(PASSAGE TO READ begins)

Solanki is 34 years old, and represents a generation that is both restless enough to be enraged and informed enough to be amused. The screenplay of Tandav is smart in how it fuses the dynasty dynamics of the Indian National Congress (INC) with the cultural politics of the Bharatiya Janata Party (BJP) to present a morbid hybrid establishment – a Frankenstein's monster of ideologies. It's also placed in a rare space that's critical of everything and nothing at once – a space that might assure Congress supporters of an anti-BJP stance, BJP supporters of an anti-Congress stance, and student wings of a general anti-adult stance. Most importantly, much like the first word of this sinister genre (House of Cards), Tandav takes an anti-humanity stance – which, as we know, is a guilty pleasure that even the most high-brow watchers cannot resist. In the context of where this nation stands today, there is a degree of ingenuity to lines like "Stand in front of the mirror, and the left becomes right". Especially when said by Dark-Saif™, who is basically Langda Tyagi with an Oxford education. 

The viewer is aware of how surface-level Tandav is, but it's impossible to not be entertained by its relentless devotion to entertainment. The premise is infectious and the twists, corny and outrageous. Over the years, Amazon India's think tank seems to have located – and destigmatized – a middle ground between cinematic and crass, between risk and frisk.

(PASSAGE TO READ ends)
(PROVIDED INFORMATION begins)

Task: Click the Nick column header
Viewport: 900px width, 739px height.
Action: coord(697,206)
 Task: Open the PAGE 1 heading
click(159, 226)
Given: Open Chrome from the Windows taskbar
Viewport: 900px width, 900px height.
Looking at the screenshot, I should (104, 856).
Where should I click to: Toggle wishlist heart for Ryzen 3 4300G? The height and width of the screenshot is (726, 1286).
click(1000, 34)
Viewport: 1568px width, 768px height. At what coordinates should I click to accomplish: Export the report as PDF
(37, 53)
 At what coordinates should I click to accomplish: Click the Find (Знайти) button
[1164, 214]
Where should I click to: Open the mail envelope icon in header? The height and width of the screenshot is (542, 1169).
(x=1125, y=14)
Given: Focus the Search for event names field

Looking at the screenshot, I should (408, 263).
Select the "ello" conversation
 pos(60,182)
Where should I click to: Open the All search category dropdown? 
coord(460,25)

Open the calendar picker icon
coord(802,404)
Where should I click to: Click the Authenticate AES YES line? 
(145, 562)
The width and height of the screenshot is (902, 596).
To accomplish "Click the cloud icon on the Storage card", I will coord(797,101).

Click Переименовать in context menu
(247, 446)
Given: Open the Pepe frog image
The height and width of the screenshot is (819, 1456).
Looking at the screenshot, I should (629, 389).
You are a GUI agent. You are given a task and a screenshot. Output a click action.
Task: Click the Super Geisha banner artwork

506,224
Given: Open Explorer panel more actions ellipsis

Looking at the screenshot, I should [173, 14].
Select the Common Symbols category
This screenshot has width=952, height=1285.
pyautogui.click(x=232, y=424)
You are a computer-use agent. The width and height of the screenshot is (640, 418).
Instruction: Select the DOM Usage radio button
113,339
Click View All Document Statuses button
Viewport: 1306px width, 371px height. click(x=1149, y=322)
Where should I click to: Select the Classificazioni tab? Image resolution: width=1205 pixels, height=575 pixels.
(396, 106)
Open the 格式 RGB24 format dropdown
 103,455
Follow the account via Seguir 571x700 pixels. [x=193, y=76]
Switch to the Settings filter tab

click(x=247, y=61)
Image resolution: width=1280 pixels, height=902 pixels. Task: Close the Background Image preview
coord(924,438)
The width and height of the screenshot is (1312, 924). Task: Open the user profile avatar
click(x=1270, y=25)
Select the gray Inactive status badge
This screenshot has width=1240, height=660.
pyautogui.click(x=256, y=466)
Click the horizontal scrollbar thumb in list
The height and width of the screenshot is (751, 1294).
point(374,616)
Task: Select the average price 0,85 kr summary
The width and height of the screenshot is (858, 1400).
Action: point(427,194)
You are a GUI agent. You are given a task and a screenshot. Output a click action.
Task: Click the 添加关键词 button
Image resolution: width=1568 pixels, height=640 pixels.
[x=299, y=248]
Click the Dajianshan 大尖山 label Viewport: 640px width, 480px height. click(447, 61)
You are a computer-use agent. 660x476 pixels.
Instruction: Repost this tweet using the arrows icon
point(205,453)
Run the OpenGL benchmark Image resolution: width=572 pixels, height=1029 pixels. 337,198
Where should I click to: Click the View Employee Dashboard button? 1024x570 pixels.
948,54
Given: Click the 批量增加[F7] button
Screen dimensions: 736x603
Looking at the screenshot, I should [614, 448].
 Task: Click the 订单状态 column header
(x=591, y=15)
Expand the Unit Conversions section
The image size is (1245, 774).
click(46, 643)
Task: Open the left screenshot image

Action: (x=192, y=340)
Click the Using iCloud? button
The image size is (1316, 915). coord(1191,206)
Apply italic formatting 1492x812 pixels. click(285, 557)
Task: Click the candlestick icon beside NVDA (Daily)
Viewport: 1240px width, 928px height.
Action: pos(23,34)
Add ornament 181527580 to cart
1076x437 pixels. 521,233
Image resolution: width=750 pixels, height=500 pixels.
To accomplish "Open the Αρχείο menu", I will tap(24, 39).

(PROVIDED INFORMATION ends)

## QUESTIONS ON THE MATERIAL
A – Print the section of the Tandav review that begins at the words "The viewer is" and ends after "risk and frisk.".
B – Carry on the Tandav review, starting right after its last sentence.
The entries are separate material and have no link to the Tandav review.

## EXERCISE ANSWERS
A –
The viewer is aware of how surface-level Tandav is, but it's impossible to not be entertained by its relentless devotion to entertainment. The premise is infectious and the twists, corny and outrageous. Over the years, Amazon India's think tank seems to have located – and destigmatized – a middle ground between cinematic and crass, between risk and frisk.

B –
Ali Abbas Zafar, the creator-director of Tandav and frequent Salman Khan collaborator, struggles to shake off old habits. The background score moodily switching between scenes is a prime indicator of his masala roots. As are the awkward VNU campus portions, whose angsty extras resemble those of Aap Mujhe Achche Lagne Lage and Rok Sako To Rok Lo rather than Yuva or Rang De Basanti's. But Zafar is also the only recent director who squeezed a performance out of the famously clunky superstar in Sultan. In the verbal battlegrounds of Tandav, where an urgent soundtrack merges one scene into another, Zafar's exaggerated sense of moments is useful. Whether it's Samar Pratap Singh's ominous Frank-Underwood-ish mannerisms of massaging his ring finger or Sonia Gandhi stand-in Anuradha Kishore's (a riveting Dimple Kapadia) chameleon-like rage, the performances commit to an absolute tone. There are some misfires, like Zeeshan Ayyub's wide-eyed ambiguity and Sarah Jane Dias' exists-to-look-lusciously-at-Saif muteness (Nana Patekar in Rajneeti comes to mind). But most of the supporting cast – namely Sunil Grover as Samar's loyal Doug (a more menacing cousin of Sikander Kher in Aarya), and Kritika Kamra as troubled VNU student Sana Mir – grab their chance to shine. On an unrelated note, it's nice to see Dino Morea return in a rugged beard; it almost passes him off as a JNU pol-science professor. Almost. 

After the pensive nobility of Sacred Games' Sartaj Singh, it's only natural for Saif Ali Khan to choose the role of the crowd-pleasing bad guy. It's true that he could have played Samar Pratap Singh in his sleep. But it's also true that he isn't built to overplay the concept of villainy. His is the kind of simmering authority that faithful deputies – as well as unsure viewers – strive to impress. By extension, many of his negative roles thrive on intellectual subterfuge. In one of the scenes, he addresses a student body with such sincerity that one suspects he's actually playing the part of a gifted orator instead of pretending to be one. A brisk hug later, the spell is broken. This marked ability to switch between the blinding whites of his early career and measured blacks of a weathered veteran results in a strangely attractive shade of grey. It's a grey that aids the world-building of a series whose palette has everything to do with colour and little to do with politics. After all, seeing – in the midst and mist of Tandav's Delhi – is imagining.